Currently, the biggest conversation and debate going on in France for members of the LGBT community is the question of adoption. As of now, adoption by same-sex couples is illegal in France. A single individual may adopt a child, but many members of the gay community feel that even as a single gay person they are discriminated against in the adoption process. Earlier this year, a film came out -- wide-release, not independent-- called “Comme les Autres” (Like the Others), featuring the story of a gay French man who ends his relationship with his partner and embarks on a frustrating though somewhat comical journey alone towards becoming a parent. It was an excellent film and there was some debate in French newspapers around the week of its release over whether the film was simply a story or if it was trying to make a political statement. I saw the film myself the week it came out --ha, no pun intended-- and, in my opinion, it was without a doubt making a political statement.

Both gay marriage and gay adoption are strongly opposed by the current President of France, Nicolas Sarkozy -- who is lucky enough to be married to the absolutely stunning, drop-dead gorgeous French singer and former model, Carla Bruni -- a fact that is both frustrating and discouraging to the LGBT community in France who often feel they have few influential allies. When asked about political leaders who are in favor of gay rights or who are gay themselves, MacArthur immediately brought up the name of the mayor of Paris, Bertrand Delanoë, who is openly gay.

Delanoë is one of the first well-known politicians in France to “come out,” which he did publicly in 1998, three years before being elected mayor of Paris. Other than publicly coming out though, Delanoë is not active in the LGBT community. MacArthur mentioned that he has participated in the Gay Pride Parade -- which, like in LA and New York and many other US cities, is a huge event in Paris -- but that in general he does not speak about the topic or get involved in LGBT political issues.

We put a lot of pressure on our gay politicians and gay celebrities to come out and act as role models for the gay community in the United States.

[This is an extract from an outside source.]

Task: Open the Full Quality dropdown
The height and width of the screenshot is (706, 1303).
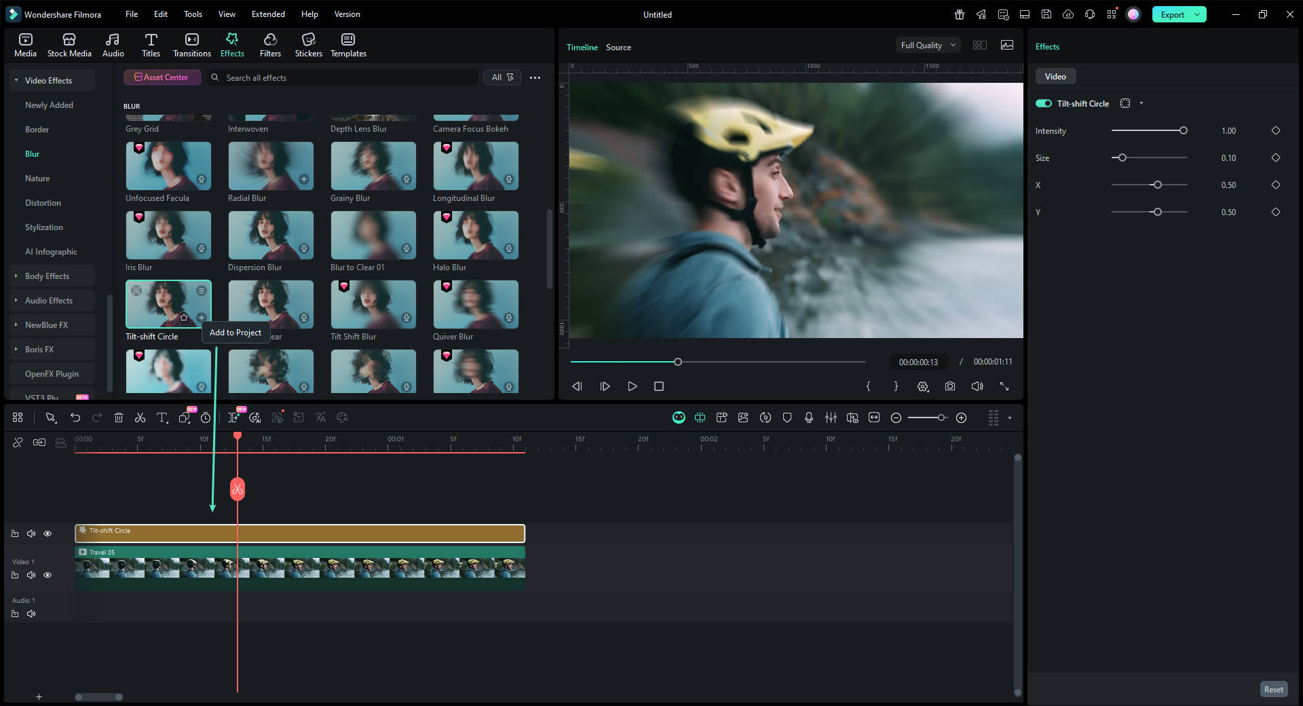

In France, sexuality -- straight or gay -- is considered much more private and is simply not talked about or gossiped about in the same way. MacArthur and I tossed around the idea of which cultural attitude is better for the community, and we really couldn’t decide.

On one hand, not focusing on sexuality sends the message that sexuality is not that big of a deal and that people can be free to be themselves without being surrounded by gossip and scandal. That is certainly a good thing. On the other hand, the French gay community does not have nearly the number of gay “idols” we have in the United States. In fact, when asked, MacArthur could name only two “out” French lesbians: Amélie Mauresmo ---tennis player...of course -- and the comedian Muriel Robin. Other than those two women, it seems that French lesbians would mostly add American lesbian celebrities to their personal “top ten” lists. The L Word is big here, as are all of the gay movies we enjoy back in the States, but France is notably lacking its own LGBT representation.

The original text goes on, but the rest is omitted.